More specifically, the prescriber must act within the usual course of professional practice and have
a legitimate medical purpose to lawfully issue a controlled-substance prescription. 21 CFR 1306.04(a). As the Supreme Court and numerous federal courts have made plain, to lawfully prescribe a controlled substance the physician must act ‘‘in accordance with a standard of medical practice generally recognized and accepted in the United States.’’
The DEA Judge further notes:
” By contrast, a ‘‘pharmacist is not required to practice medicine.’’ United States v. Hayes, 595 F.2d 258, 261 (5th. Cir 1979). ‘‘What is required of [a pharmacist] is the responsibility not to fill an order that purports to be a prescription but is not a prescription within the meaning of the statute because he knows [or has reason to know] that the issuing practitioner issued it outside the scope of medical practice.’’
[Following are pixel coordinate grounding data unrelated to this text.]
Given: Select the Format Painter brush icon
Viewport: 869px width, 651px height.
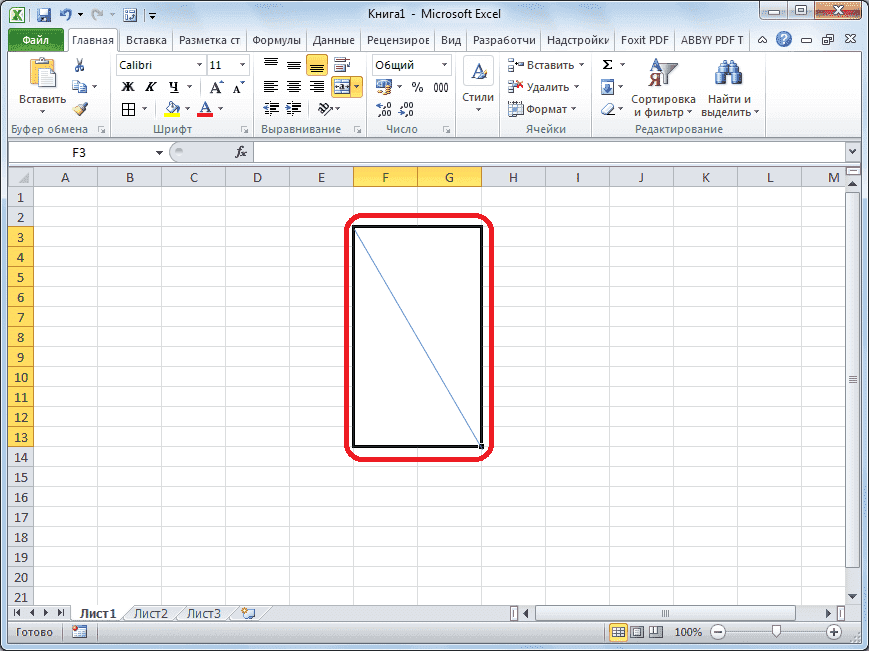Looking at the screenshot, I should tap(80, 109).
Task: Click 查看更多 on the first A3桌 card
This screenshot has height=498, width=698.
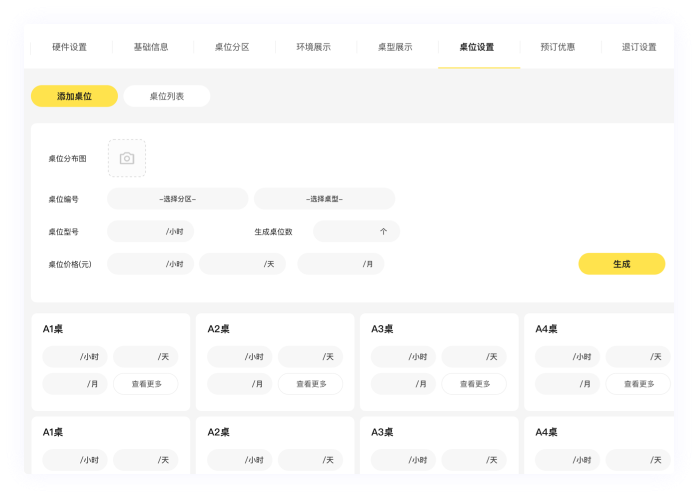Action: point(474,384)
However, Dr. Sullivan’s statements that: (1) A pharmacist is not required to fill any prescription, and (2) it is not an excuse that because a doctor wrote the prescription, it can be legally filled, are consistent with Federal law. According to Dr. Sullivan, as part of the prospective drug utilization review, a pharmacist is required to check a patient’s profile for the following: ‘‘(a) over-utilization or under- utilization[;] (b) therapeutic duplication[;] (c) drug-disease state contraindications[;] (d) drug-drug interactions[;] (e) incorrect drug dose or duration of treatment[;] (f) drug-allergy interaction[;] (g) abuse/ misuse[;] (h) inappropriate duration of treatment[; and] (i) documented good/nutritional supplements- drug interactions.’’
THE PROBITY
DONALD SULLIVAN’S LONG HISTORY OF PROFESSIONAL, ACADEMIC FRAUD AND JUDICIAL PERJURY
“Falsus in uno, Falsus in Omnibus”

DONALD SULLIVAN’S LONG HISTORY OF PROFESSIONAL, ACADEMIC FRAUD AND JUDICIAL PERJURY CONTINUES
The year is 2020, the case docket 09-42, Tampa, Florida the United States Drug Enforcement Agency vs Pronto Pharmacy LLC., Norman J Clement RPh, DDS from the record it reads,
DEA Judge Mark D. Dowd writes:
“I question the sufficiency of the factual foundation for Dr. Sullivan’s expert opinion that the above prescriptions were an apparent attempt to mask scores of improper opioid prescriptions. The relevant medical records were not reviewed, the prescriber’s justification for the prescriptions were not considered by Dr. Sullivan, nor was the patient’s input as to the subject prescriptions considered. I find Dr. Sullivan’s subject opinion, on the basis of this record, to be improperly speculative and unjustified as an expert opinion.”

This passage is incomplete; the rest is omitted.